# French aires.



## Nolly (May 13, 2010)

Website of aires in France with interactive map. Handy when route planning.
AireCampingCar.com : Toutes les aires de services pour Camping-Cars, dans toutes les régions de France
As you will see the icons are in different colours, Free, Farms autoroute ect.
Regards Nolly.


----------



## Nolly (May 13, 2010)

Hi *****,

Check out the yellow stars to see info any forthcoming events. Such as the weekend 5th 6th June at Binic in Brittany with free water sports activities and a free outdoor concert on the Sat night.

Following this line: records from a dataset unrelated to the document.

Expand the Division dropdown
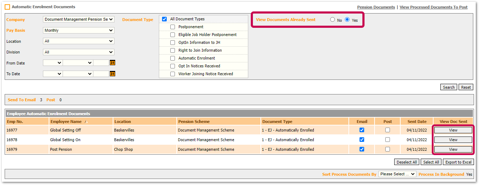Image resolution: width=479 pixels, height=185 pixels. tap(78, 52)
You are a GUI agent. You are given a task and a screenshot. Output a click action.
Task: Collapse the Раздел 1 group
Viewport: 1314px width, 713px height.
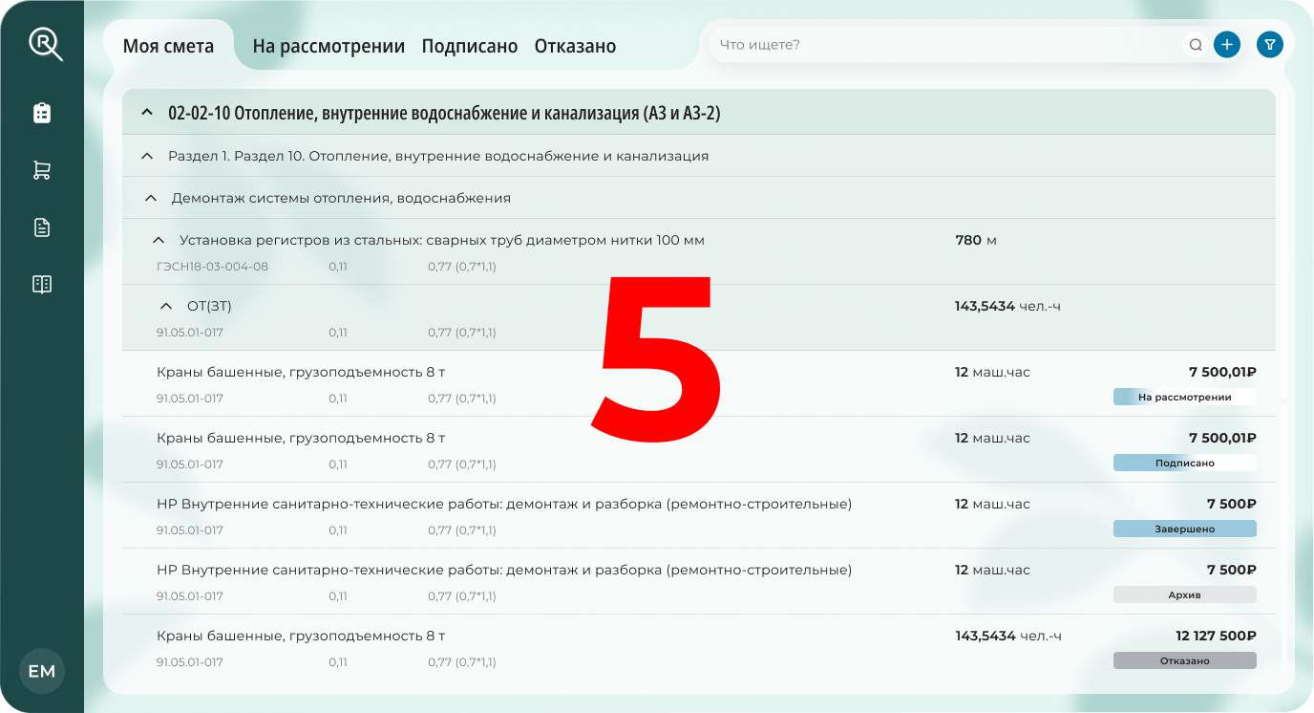146,155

Could be of interest for anyone in the area on those dates.
Regards Nolly.


----------



## vanmandan (May 13, 2010)

Bloody marvelous site.
Many thanks.


----------



## colpot (May 13, 2010)

Thanks for the link, it will be a great help for our forthcoming foray into the Loire Valley


----------



## Nolly (May 14, 2010)

No problem at all *****, if it helps out thats what its all about.


----------



## Nolly (May 14, 2010)

***** said:


> It's all in Kermit talk don't worry, I can understand most of it.
> But only a few yellow stars. But still a great link.
> Thanks for sharing


I find the Google translate toolbar really useful. Does a good job Translating Kermit into Franglais, or any other language. It's really straight forward just keep it installed on your homepage and click on when needed. 
Regards Nolly.


----------